Page extract:
Reading and writing files

Input

Read information from topology and coordinate files to create a Universe:

import MDAnalysis as mda
u = mda.Universe('topology.gro', 'trajectory.xtc')

A topology file is always required for a Universe, whereas coordinate files are optional. Some file formats provide both topology and coordinate information. MDAnalysis supports a number of formats, which are automatically detected based on the file extension. For example, the above loads a GROMACS XTC trajectory. Multiple coordinate files can be loaded, as described below; the following code loads two CHARMM/NAMD DCD files and concatenates them:

u = mda.Universe('topology.psf', 'trajectory1.dcd', 'trajectory2.dcd')

Some formats can be loaded with format-specific keyword arguments, such as the LAMMPS DATA atom_style specification.

See also

See Loading from files for more information on loading data into a Universe from files.

Reading multiple trajectories

A Universe can load multiple trajectories, which are concatenated in the order given. One exception to this is with XTC and TRR files. If the continuous=True flag is passed to Universe, MDAnalysis will try to stitch them together so that the trajectory is as time-continuous as possible. This means that there will be no duplicate time-frames, or jumps back in time.

Source information:
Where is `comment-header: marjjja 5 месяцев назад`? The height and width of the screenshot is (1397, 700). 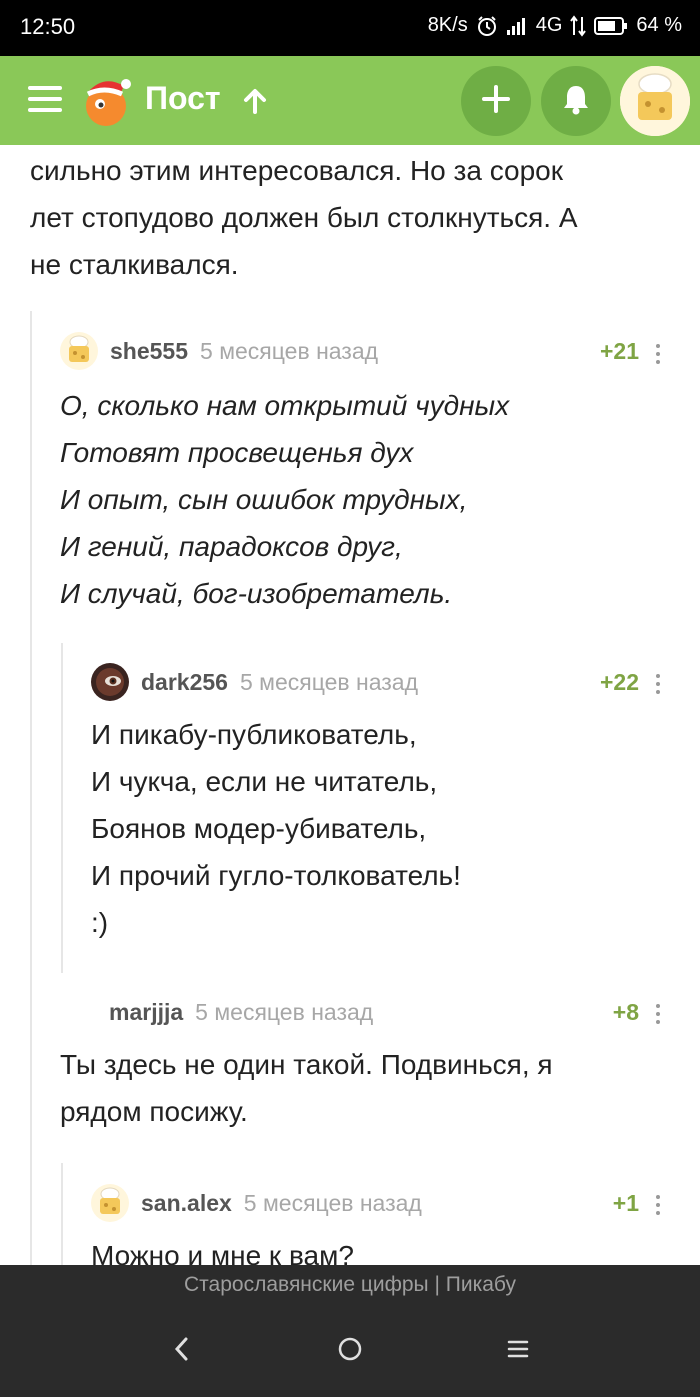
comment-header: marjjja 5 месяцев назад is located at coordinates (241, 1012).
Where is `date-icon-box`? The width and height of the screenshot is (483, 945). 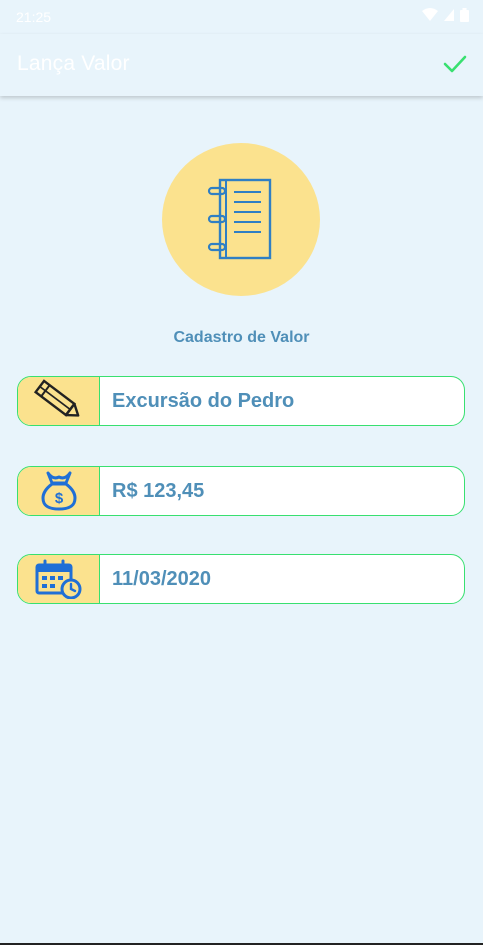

==

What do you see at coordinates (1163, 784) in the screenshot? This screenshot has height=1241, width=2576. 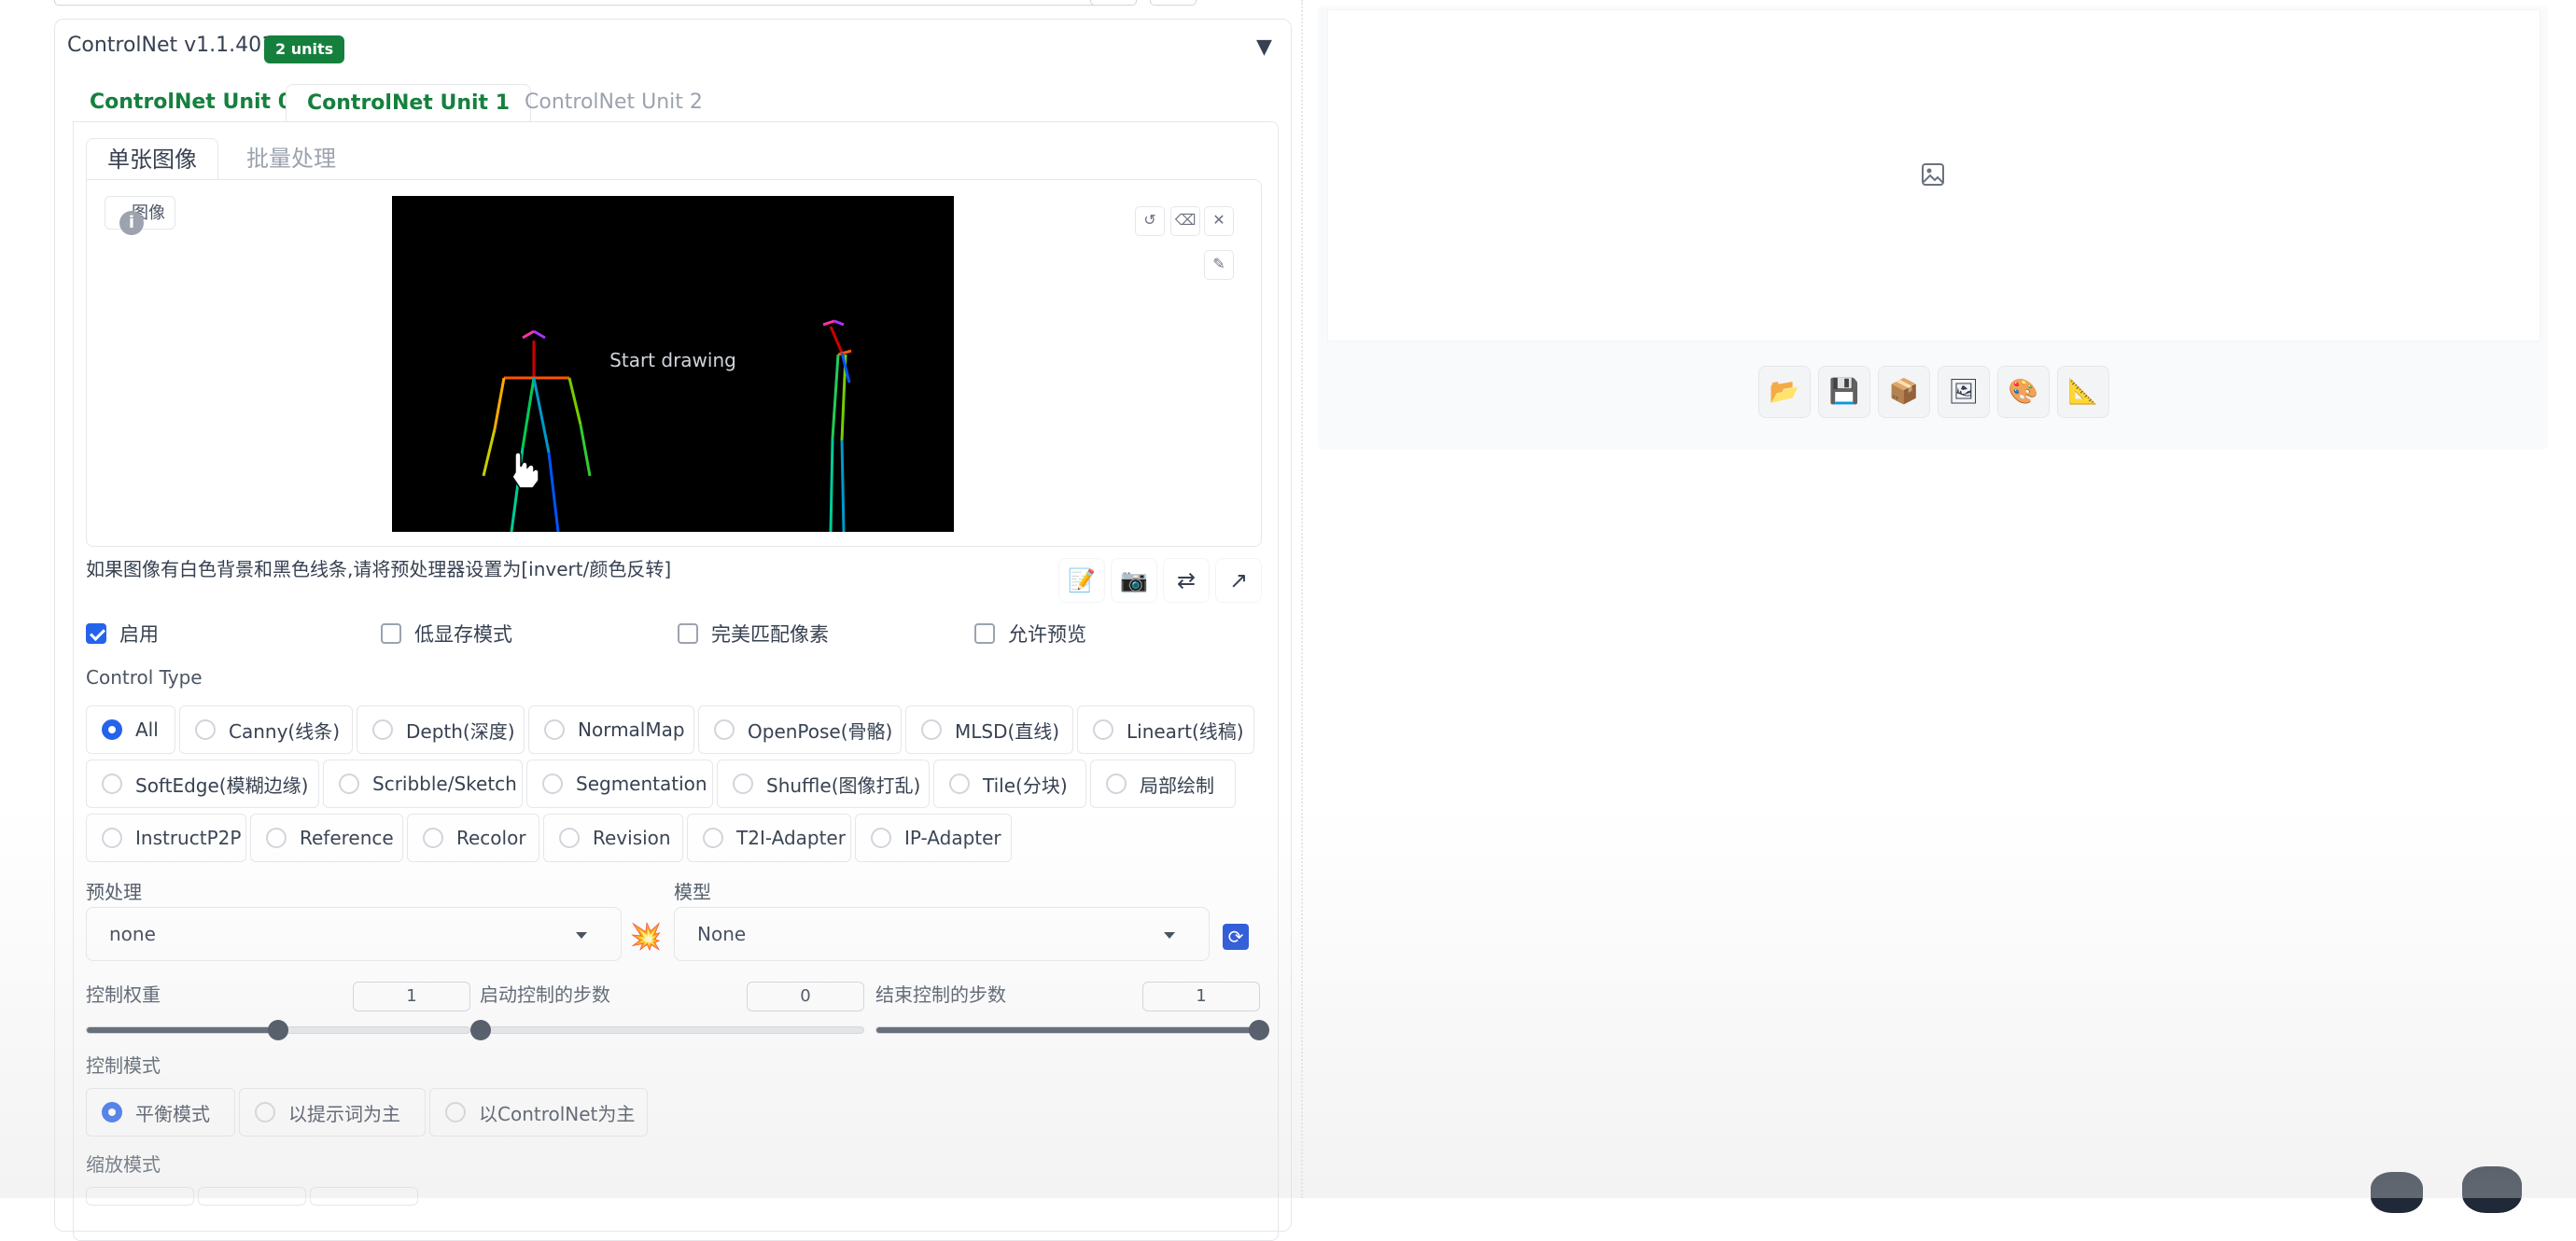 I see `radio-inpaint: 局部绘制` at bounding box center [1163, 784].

Task instructions:
(1) Answer these from the MDAnalysis file-reading guide:
(a) Which kind of file is always required for a Universe?
(b) What does MDAnalysis use to detect a file's format automatically?
(c) Which flag makes MDAnalysis try to stitch XTC and TRR files together?
(2) Please extend the MDAnalysis file-reading guide from its last sentence.
The records come from a separate source.

Exercise results:
(1)
(a) A topology file.
(b) The file extension.
(c) continuous=True.

(2)
As an example, the following depicted trajectory is split into four parts. The column represents the time. As you can see, some segments overlap. With continuous=True, only the frames marked with a + will be read.

part01:  ++++--
part02:      ++++++-
part03:            ++++++++
part04:                         ++++

However, there can be gaps in time (i.e. frames appear to be missing). Ultimately it is the user’s responsiblity to ensure that the trajectories can be stitched together meaningfully.

Note

While you can set continuous=True for either XTC or TRR files, you cannot mix different formats.

More information can be found at the API reference for ChainReader.

Trajectory formats

If no format keyword is provided, ChainReader will try to guess the format for each file from its extension. You can force ChainReader to use the same format for every file by using the format keyword. You can also specify which format to use by file, by passing in a sequence of (filename, format) tuples.

In [1]: import MDAnalysis as mda

In [2]: from MDAnalysis.tests.datafiles import PDB, GRO

In [3]: u = mda.Universe(PDB, [(GRO, 'gro'), (PDB, 'pdb'), (GRO, 'gro')])

In [4]: u.trajectory
Out[4]: <ChainReader containing adk_oplsaa.gro, adk_oplsaa.pdb, adk_oplsaa.gro with 3 frames of 47681 atoms>

In-memory trajectories

Reading trajectories into memory

If your device has sufficient memory to load an entire trajectory into memory, then analysis can be sped up substantially by transferring the trajectory to memory. This makes it possible to operate on raw coordinates using existing MDAnalysis tools. In addition, it allows the user to make changes to the coordinates in a trajectory (e.g. through AtomGroup.positions) without having to write the entire state to file.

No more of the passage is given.